President Xi Jinping and President Emmanuel Macron

French President Emmanuel Macron urged Europe Monday to take part in China's massive Silk Road infrastructure project but warned against "hegemony", saying both sides should share the benefits.

Macron, on the first day of a state visit, also called on Europe and China to team up on curbing climate change in the face of the US decision to withdraw from the Paris accord."Our destinies are linked," he said in a keynote speech on the future of Sino-French relations during a visit to the northern city of Xian, the starting point of the ancient Silk Road.

"The future needs France, Europe and China," Macron said, adding he would travel to China "at least once a year".

Macron started his three-day visit in Xian as a gesture to Chinese President Xi Jinping's huge New Silk Road project, an initiative to connect Asia and Europe by road, rail and sea.

The $1 trillion infrastructure programme is billed as a modern revival of the ancient Silk Road that once carried fabrics, spices and a wealth of other goods in both directions.

Known in China as "One Belt, One Road", the plan will see gleaming new road and rail networks built through Central Asia and beyond, and new maritime routes stretching through the Indian Ocean and Red Sea.

The project has spurred both interest and anxiety in many countries, with some in Europe seeing it as an example of Chinese expansionism.

Macron said Europe should join the new silk road initiative but added a warning.

"They cannot be the roads of a new hegemony that will put the countries that they traverse in a vassal state," he said.

"Multilateralism means balanced cooperation."

The ancient Silk Roads were never purely Chinese, he said. "These roads are to be shared and they cannot be one-way."

The United States and Europeans often accuse China of restricting access to its vast market even though they have opened up to Chinese imports.

France has a 30-billion-euro ($36 billion) trade deficit with China.

- Climate battle -

Macron's first official visit to Asia marks a new stage in his diplomacy, which has so far been concentrated on Europe and Africa.

He plans to seek a "strategic partnership" with Beijing on issues including terrorism.

In a French version of panda diplomacy, Macron has brought Xi a gift: a retired Republican Guard horse that is currently in quarantine in China.

On climate change, Macron said he would talk to Xi about "relaunching the climate battle" by preparing an increase in their engagements to combat global warming at the COP 24 talks in Poland later this year.

He praised China, the world's top polluter, for committing to the Paris accord after President Donald Trump gave notification of America's withdrawal.

"China kept its word," he said. "You demonstrate your immense sense of responsibility."

Cooperation will "show the world that the French and Chinese are capable of making our planet great and beautiful again", he said in Chinese.

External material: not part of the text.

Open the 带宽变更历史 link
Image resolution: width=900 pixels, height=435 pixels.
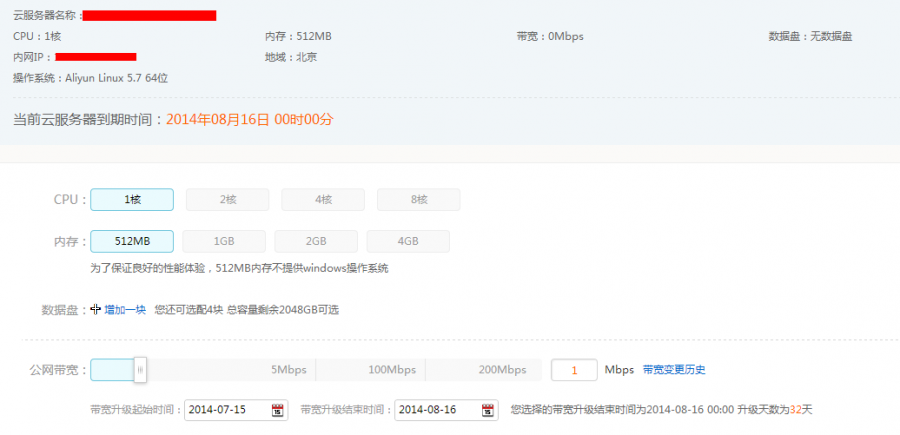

After Xian, Macron travelled to Beijing along with his delegation which includes some 60 business executives and representatives of institutions.

Macron and his wife Brigitte met Xi and his wife Peng Liyuan on Monday night at the Diaoyutai State Guest House, where the Chinese leader praised France's foresight in being the first major Western country to establish diplomatic relations with Communist China, in 1964.

"That you have chosen China as your first destination on your first visit to Asia shows the high importance you attach to the relationship's development," he said.

On Tuesday Macron will visit the Forbidden City, meet top Chinese officials and oversee the signing of business deals.

Human Rights Watch has urged him to call publicly for human rights improvements in China during his meeting with Xi, but the French president's office said the matter would be addressed privately.

Along with Brigitte, Macron visited the famous terracotta warriors in Xian, as well as a centuries-old Big Wild Goose Pagoda -- a Buddhist site -- and the city's mosque.

The 8,000-man clay army, crafted around 250 BC for the tomb of China's first emperor Qin Shihuang, is a symbol of ancient artistic and military sophistication in a country that proclaims itself a 5,000-year-old civilisation.